Your current table is in fact correctly normalized insofar as the Crop and
County columns are concerned. The fact that "each crop name appears hundreds
of times" is perfectly acceptable. You don't say what the other columns are
so I can't comment on them. If for instance the table includes a State
column then that is redundant as County determines State.
What you are lacking are referenced Crops and Counties tables to allow
referential integrity to be enforced, and a States table if your current
table includes a State column. I'll assume that it does as far as the
examples below are concerned, so the first steps would be to create a States
table, with column State (primary key); a Counties table with columns County
(primary key) and State; and a Crops table with column Crop (primary key).

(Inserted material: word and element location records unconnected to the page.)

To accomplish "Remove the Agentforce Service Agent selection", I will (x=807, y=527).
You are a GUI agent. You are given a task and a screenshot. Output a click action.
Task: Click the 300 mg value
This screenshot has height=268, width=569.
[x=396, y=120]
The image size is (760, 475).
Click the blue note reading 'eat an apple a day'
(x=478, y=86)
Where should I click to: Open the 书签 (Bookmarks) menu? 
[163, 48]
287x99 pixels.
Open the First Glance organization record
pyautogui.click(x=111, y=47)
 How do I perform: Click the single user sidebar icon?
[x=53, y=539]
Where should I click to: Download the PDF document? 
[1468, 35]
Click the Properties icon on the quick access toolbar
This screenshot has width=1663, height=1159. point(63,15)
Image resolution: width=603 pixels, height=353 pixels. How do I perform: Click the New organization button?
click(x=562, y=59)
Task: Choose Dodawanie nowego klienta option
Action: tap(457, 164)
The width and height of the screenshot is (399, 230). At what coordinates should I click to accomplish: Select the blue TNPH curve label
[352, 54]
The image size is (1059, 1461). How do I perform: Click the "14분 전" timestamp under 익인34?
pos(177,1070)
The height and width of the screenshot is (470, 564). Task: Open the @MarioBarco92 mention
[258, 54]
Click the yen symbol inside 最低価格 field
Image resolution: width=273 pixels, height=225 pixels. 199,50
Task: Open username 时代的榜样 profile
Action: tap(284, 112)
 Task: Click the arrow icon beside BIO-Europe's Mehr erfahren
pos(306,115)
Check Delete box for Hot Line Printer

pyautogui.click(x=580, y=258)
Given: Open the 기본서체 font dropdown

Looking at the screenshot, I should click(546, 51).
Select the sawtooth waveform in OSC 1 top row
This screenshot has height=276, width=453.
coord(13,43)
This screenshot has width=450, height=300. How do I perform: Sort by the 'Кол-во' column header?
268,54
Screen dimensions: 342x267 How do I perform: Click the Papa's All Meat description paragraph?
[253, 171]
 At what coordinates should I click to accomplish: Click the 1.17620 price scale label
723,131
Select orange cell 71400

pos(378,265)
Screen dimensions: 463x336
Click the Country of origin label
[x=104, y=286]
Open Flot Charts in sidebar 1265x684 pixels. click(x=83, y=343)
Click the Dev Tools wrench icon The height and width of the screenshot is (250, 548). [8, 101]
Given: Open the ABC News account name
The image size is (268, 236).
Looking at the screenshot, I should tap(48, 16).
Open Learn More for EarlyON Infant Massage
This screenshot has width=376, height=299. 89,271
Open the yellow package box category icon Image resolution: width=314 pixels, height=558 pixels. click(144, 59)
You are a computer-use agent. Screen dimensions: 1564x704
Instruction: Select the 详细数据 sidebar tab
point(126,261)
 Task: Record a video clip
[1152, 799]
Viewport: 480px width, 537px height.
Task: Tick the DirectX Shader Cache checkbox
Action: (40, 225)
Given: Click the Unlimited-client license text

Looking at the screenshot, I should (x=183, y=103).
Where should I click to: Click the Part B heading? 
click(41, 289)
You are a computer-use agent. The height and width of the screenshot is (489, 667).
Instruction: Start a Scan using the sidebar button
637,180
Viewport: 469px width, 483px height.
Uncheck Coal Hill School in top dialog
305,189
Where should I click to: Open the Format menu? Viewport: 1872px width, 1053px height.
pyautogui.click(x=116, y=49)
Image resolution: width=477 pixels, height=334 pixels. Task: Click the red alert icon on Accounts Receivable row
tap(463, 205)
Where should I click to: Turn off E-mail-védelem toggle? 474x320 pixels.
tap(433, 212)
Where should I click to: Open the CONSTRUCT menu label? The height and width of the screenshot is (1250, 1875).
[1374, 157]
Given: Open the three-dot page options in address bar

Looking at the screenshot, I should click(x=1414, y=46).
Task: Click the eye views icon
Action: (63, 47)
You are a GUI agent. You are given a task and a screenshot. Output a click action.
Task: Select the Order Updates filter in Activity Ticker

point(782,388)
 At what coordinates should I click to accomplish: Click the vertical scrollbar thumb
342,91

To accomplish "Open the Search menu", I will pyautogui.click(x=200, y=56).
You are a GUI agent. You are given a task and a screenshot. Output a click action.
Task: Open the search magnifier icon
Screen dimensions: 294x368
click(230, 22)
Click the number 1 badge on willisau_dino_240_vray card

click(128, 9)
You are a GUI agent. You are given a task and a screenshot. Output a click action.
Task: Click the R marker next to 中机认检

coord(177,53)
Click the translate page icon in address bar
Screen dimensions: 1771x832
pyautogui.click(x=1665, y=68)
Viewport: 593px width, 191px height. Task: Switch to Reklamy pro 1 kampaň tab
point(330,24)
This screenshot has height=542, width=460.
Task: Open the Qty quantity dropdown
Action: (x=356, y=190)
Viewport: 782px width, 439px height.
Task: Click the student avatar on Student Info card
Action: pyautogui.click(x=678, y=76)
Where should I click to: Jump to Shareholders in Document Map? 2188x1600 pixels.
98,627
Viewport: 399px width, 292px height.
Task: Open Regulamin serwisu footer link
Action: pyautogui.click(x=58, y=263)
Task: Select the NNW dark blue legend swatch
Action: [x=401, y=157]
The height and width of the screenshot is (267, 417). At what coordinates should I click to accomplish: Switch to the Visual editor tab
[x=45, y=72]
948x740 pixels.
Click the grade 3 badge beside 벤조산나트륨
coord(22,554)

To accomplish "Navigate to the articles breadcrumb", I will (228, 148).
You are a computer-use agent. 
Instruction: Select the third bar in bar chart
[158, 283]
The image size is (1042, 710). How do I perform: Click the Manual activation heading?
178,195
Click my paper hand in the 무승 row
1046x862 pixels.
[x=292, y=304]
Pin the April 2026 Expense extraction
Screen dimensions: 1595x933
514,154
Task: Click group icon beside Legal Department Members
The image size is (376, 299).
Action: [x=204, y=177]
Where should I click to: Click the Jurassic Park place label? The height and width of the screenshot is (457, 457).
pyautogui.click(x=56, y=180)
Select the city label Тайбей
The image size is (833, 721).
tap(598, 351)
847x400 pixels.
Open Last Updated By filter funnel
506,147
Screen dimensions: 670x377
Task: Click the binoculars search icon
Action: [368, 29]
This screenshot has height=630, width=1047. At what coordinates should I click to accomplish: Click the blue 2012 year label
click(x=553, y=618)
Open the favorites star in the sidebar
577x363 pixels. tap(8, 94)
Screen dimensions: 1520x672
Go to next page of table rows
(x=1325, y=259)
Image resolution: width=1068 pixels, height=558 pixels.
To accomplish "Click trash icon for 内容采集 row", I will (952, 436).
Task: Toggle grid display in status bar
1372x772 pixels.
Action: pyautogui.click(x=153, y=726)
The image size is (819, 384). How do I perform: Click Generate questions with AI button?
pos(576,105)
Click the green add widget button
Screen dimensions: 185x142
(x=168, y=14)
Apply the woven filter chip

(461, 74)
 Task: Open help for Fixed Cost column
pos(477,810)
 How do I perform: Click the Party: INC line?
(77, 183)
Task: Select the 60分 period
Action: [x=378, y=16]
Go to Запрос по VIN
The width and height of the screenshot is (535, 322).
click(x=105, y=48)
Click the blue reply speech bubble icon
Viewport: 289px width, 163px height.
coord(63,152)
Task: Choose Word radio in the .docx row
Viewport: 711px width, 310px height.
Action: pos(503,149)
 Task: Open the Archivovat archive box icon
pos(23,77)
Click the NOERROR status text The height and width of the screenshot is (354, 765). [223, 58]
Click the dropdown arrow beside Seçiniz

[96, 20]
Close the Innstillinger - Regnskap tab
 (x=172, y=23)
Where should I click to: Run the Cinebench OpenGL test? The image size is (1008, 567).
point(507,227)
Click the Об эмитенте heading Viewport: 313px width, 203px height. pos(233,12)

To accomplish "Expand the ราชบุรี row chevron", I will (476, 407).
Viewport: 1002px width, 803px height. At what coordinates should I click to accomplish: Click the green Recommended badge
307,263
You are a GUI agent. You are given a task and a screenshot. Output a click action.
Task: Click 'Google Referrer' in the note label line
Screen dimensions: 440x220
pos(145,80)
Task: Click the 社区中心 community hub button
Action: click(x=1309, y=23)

I've assumed that county names are unique, i.e. no two states have a county
of the same name.
The general principle underlying the process of decomposing a table into a
set of normalized tables is that the referenced tables are filled first, then
the referencing tables. In your case your existing table is the referencing
table of course, so it doesn't need filling. To fill the refaced tables
you'd execute three 'append' queries:
1. Fill the States table if necessary with:
INSERT INTO States(State)
SELECT DISTINCT State
FROM YourCurrentTable
ORDER BY State;
2. File the Counties table with
INSERT INTO Counties(County,State)
SELECT DISTINCT County,State
FROM YourCurrentTable
ORDER BY County, State;
3. Fill the Crops table with:
INSERT INTO Crops(Crop)
SELECT DISTINCT Crop
FROM YourCurrentTable
ORDER BY Crop;
In each case the ORDER BY clause isn't really necessary; its just for
neatness.
The next step is to create relationships between Countes and States on State
if necessary; between YourCurrentTable and Counties on County; and between
YourCurrentTable and Crops on Crop. In each case enforce referential
integrity and cascade updates. Finally, once you are sure the data in the
new tables is correct delete the redundant State column from YourCurrentTable
if necessary.
The above model uses natural keys, which is perfectly OK in this case as the
values of the Crop, County and State are all unique. The primary key of
YourCurrentTable is a composite one of County and Crop. What this table is
modelling in fact is a many-to-many relationship type between the Counties
and Crops entity types. As it stands the table can of course record only one
instance of a crop per county. I'd have expected a column such as
PlantingYear for instance so that the table can record plantings over time,
in which case the PlantingYear column would also be part of the table's
primary key. If by any chance you are creating separate tables for this then
that's a bad design as its encoding data as table names. Data must be stored
as explicit values at column positions in rows in tables and in no other way;
it was Codd's Rule 1, the Information Rule, when he first proposed the
database relational model in 1971.
As regards your second point you can if you wish include surrogate numeric
keys in place of the 'natural' keys, but its not necessary, and natural keys
do have certain advantages (when creating 'correlated' combo boxes for
instance). Surrogate keys are necessary where the text values are not
unique, e.g. if a county name occurs in more than one state, but that appears
not to be the case. They are necessary with cities for instance, as city
names are widely duplicated both nationally and internationally. If you do
wish to use surrogate keys then you'd add autonumber columns to each of the
referenced tables and corresponding long integer numeric columns to the
referencing table, join the referring table to a referenced table in an
'append' query on the natural 'candidate' keys, and update the numeric
foreign key in the referencing table to the value of the primary key in the
referenced table, e.g. to update a CountyID column in YourCurrentTable:
UPDATE YourCurrentTable INNER JOIN Counties
ON YourCurrentTable.County = Counties.County
SET YourCurrentTable,CountyID = Counties.CountyID;
You can then delete the redundant County column from YourCurrentTable.
Ken Sheridan
Stafford, England